[Stored data]

=== Begin Enclosure ===

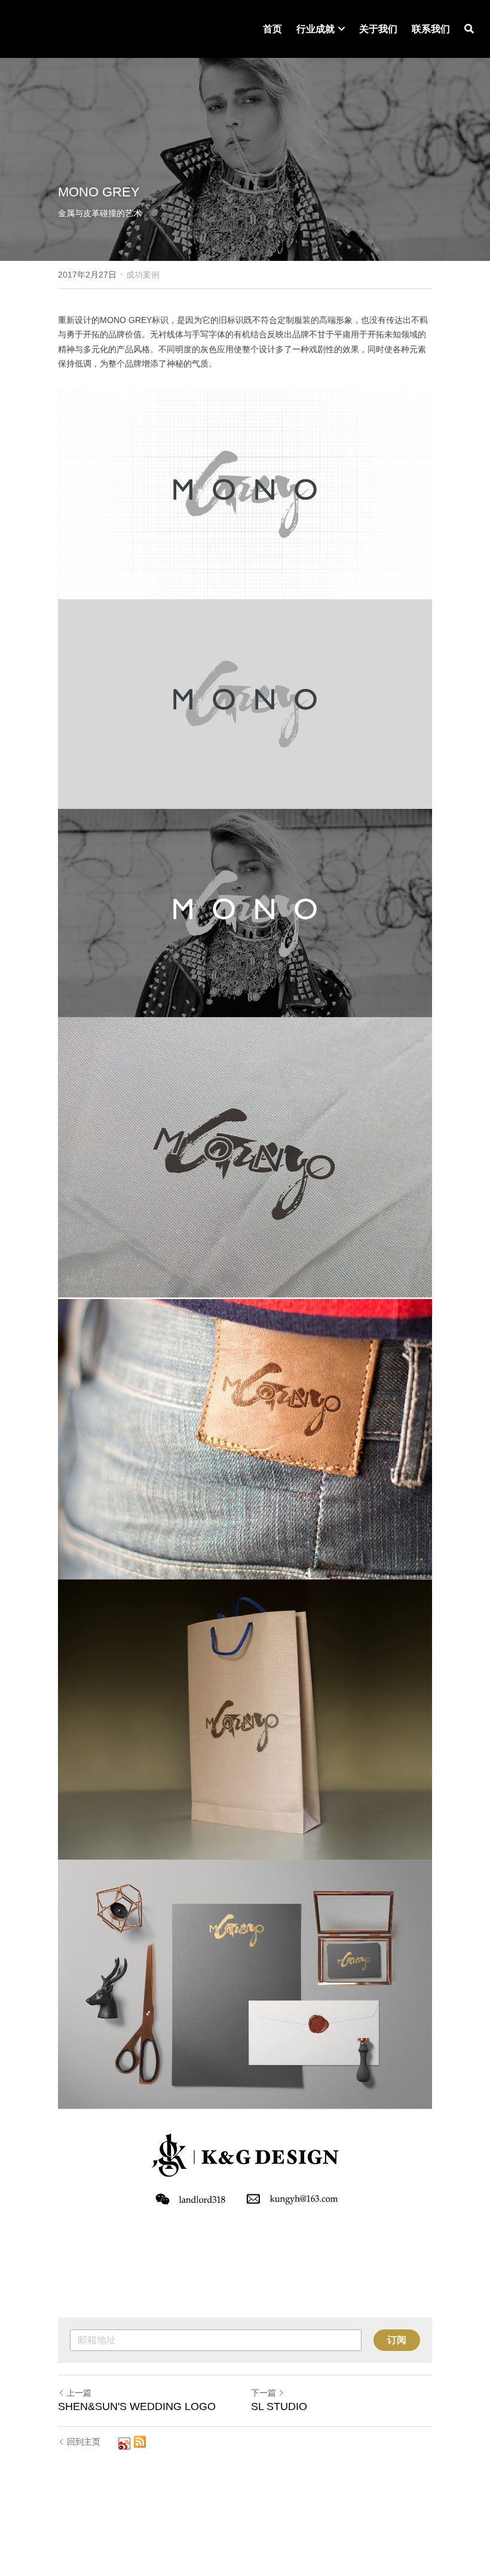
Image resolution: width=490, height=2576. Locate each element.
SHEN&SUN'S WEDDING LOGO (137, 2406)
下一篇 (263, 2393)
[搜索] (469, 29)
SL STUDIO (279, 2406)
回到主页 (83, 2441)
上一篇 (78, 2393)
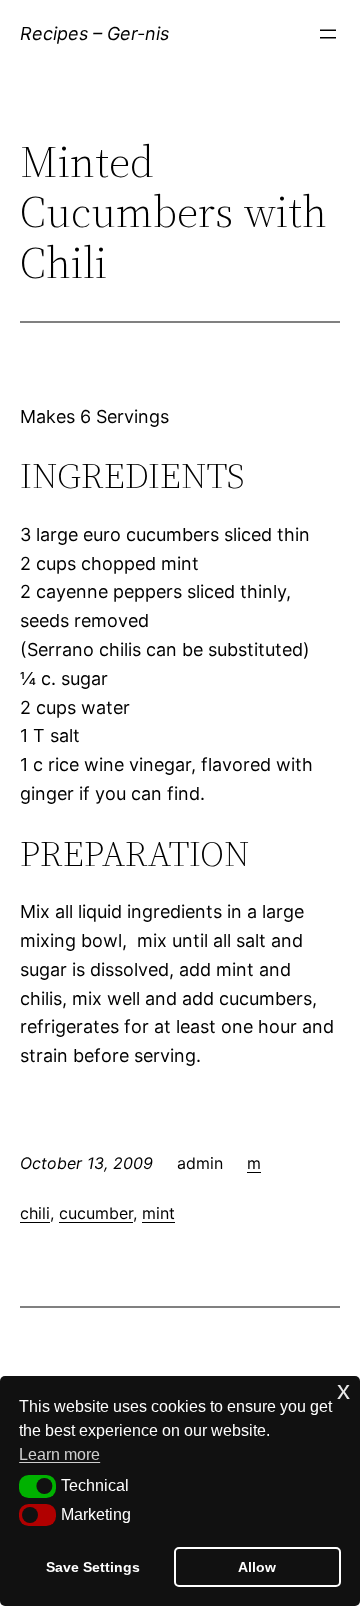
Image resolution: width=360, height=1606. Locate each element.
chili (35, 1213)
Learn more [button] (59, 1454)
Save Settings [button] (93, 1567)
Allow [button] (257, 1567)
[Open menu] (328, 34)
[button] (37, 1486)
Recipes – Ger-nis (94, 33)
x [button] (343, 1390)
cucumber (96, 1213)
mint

=== End Enclosure ===

What is needed: In the records above, how many lines include "element"? Answer with the number alone.

Finished task: 2